The Poilâne family anticipated today's trend for real bread, made from raw flours and sourdough, demonstrating how it is possible to reconcile quantity and quality. After the tragic plane crash in 2002, young Apollonia, a member of the third generation, took over the business.
The story
In Paris, Poilâne means bread: anyone who has shopped in the City of Light has surely come across those rustic branded loaves that anticipated the current trend for sourdough in Italy by decades. It was even in 1932 when Pierre Poilâne founded his bakery in Paris, as narrated in an article by Harvard Magazine. Initially, the trade was limited to the Left Bank, specifically in the sixth arrondissement of Saint-Germain-des-Prés. And from the beginning, the focus was on natural leavening and stone-ground beige flours, rather than on bland baguettes. A nutritious and fragrant bread that stood the test of time.
However, the leap in quality is credited to Lionel Poilâne: Pierre's son revitalized the company, building a central workshop, the so-called Manufactory, envisioned by his wife Irene, enabling him to ship his bread worldwide. In 1983, during the construction, Apollonia was on the way, and today she represents the third generation at the helm of a French institution.
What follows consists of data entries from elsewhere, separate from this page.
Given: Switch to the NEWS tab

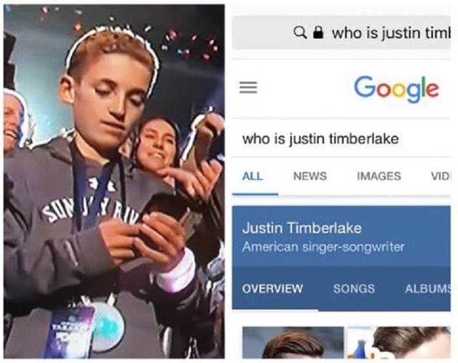Looking at the screenshot, I should pos(310,176).
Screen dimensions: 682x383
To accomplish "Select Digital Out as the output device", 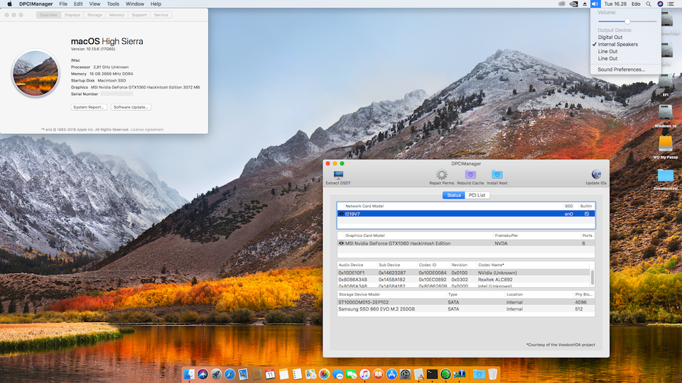I will pos(610,37).
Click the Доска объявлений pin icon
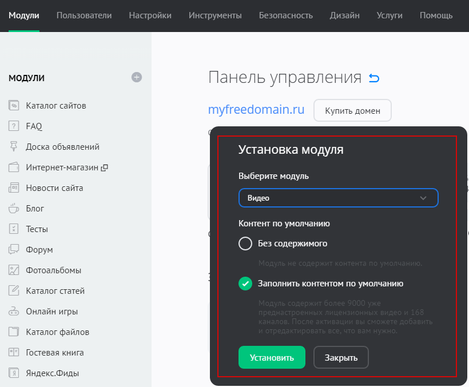Viewport: 469px width, 387px height. coord(14,147)
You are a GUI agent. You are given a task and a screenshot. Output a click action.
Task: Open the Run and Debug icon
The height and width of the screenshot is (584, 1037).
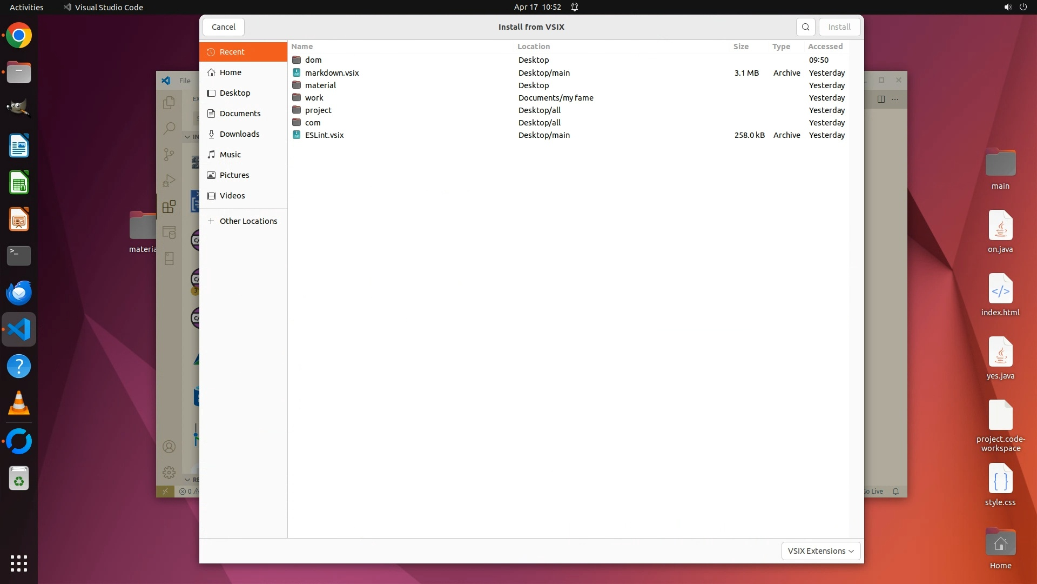169,181
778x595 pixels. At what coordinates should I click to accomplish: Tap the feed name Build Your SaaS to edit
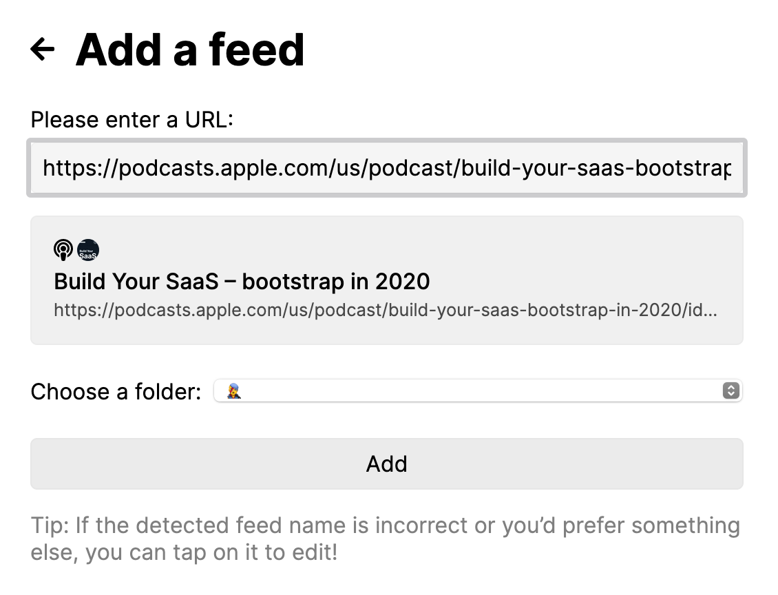click(241, 281)
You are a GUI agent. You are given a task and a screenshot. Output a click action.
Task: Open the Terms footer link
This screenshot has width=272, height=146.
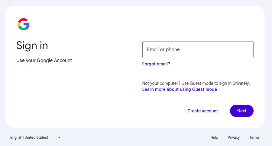[254, 138]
The numbers are significant: Poilâne now produces 3000 loaves a day, baked in 24 wood-fired ovens. There are various varieties: wheat, rye, nuts, milk, and now even a cornbread, introduced by Apollonia herself, without added eggs, sugar, or anything else. Then there's dry pastry: spiced breads, cutlery-shaped cookies with various cereals, from barley to rice, oats to buckwheat. However, the star remains the miche, on which the curvilinear initial of the logo is engraved. Among the ingredients are flour, water, salt, and the family's sourdough, the same as always.
Apollonia was about to attend the University of Cambridge when her parents died in 2002 following a plane crash, piloted by her maternal grandfather, an experienced pilot. Immediately taking over the reins of the business, she still moved for studies across the Channel, then to Harvard (the maternal branch of the family had emigrated to America), never giving up her CEO role, returning to Paris for a few days every month to fulfill her duties.
Today, alongside her is her sister Athena, an artist and interior designer based in New York, who remains a shareholder and sits on the board of directors. The business is worth $12 million, thanks to 5 bakeries in Paris, one in London, and a distribution line that reaches North America and the Far East. An excellence that Apollonia wanted to document in the pages of the book Poilâne, the Secrets of the World-Famous Bakery.